Untuk diketahui, Path didirikan di San Francisco, Amerika Serikat, pada 2010, oleh Morin yang notabene bekas eksekutif Facebook dan pendiri Napster, Shawn Fanning, Path dengan cepat melejit jadi bintang.
Hanya dalam setahun, Path berhasil meraup lebih dari sejuta pengguna dan pada 2011 sudah memiliki 2 juta pengguna. Investasi senilai hampir 70 juta dolar AS disuntikkan ke media sosial itu oleh nama-nama besar seperti pendiri Facebook, Dustin Moskovitz; pendiri Salesforce, Marc Benioff; Kleiner Perkins; dan Greylock Partners.

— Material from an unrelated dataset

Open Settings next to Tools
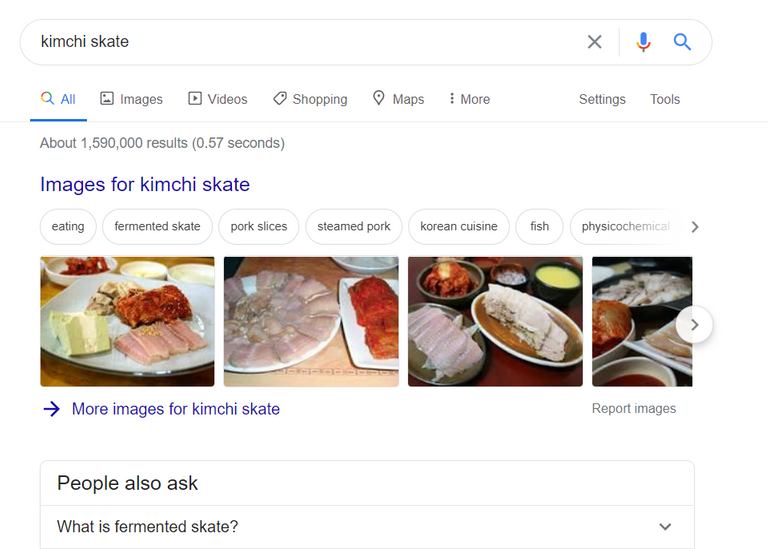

Menteri Komunikasi dan Informatika (Menkominfo) Rudiantara mengatakan, penutupan Path sebagai hal wajar dalam bisnis. ”Itu masalah kompetisi, itu wajar sajalah. Kalau udah nyerah ya sudah,” kata Rudiantara.

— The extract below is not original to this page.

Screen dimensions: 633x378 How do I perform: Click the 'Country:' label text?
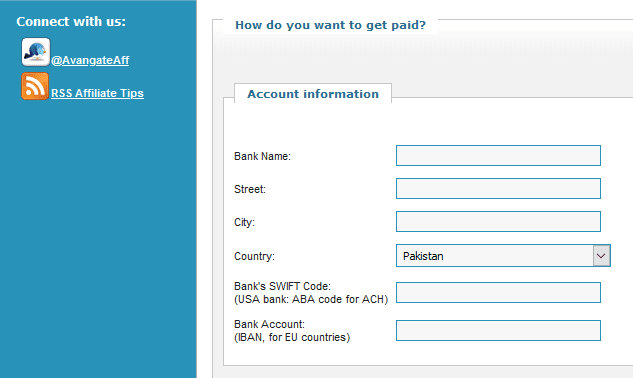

Pria yang akrab disapa Chief RA ini menuturkan, platform media sosial apa pun harusnya selalu mengikuti dinamika yang diinginkan masyarakat. ”Jadi harus ikuti dinamika masyarakat. Masyarakat maunya apa,” ungkapnya. Path sendiri di anggapnya fitur tak berubah. Tiada hal yang baru didapatkan dari penggunanya. Sehingga wajar jika Path pelan-pelan mulai ditinggalkan penggunanya dan beralih ke media sosial lainnya. Tidak seperti media sosial lainnya semacam Facebook, Twitter maupun Instagram.
”Seperti Facebook misalnya. Proses pembaharuan fiturnya dengan cara mengakusisi startup sesuai kebutuhan mereka. Itu jalur yang paling cepat,” terangnya.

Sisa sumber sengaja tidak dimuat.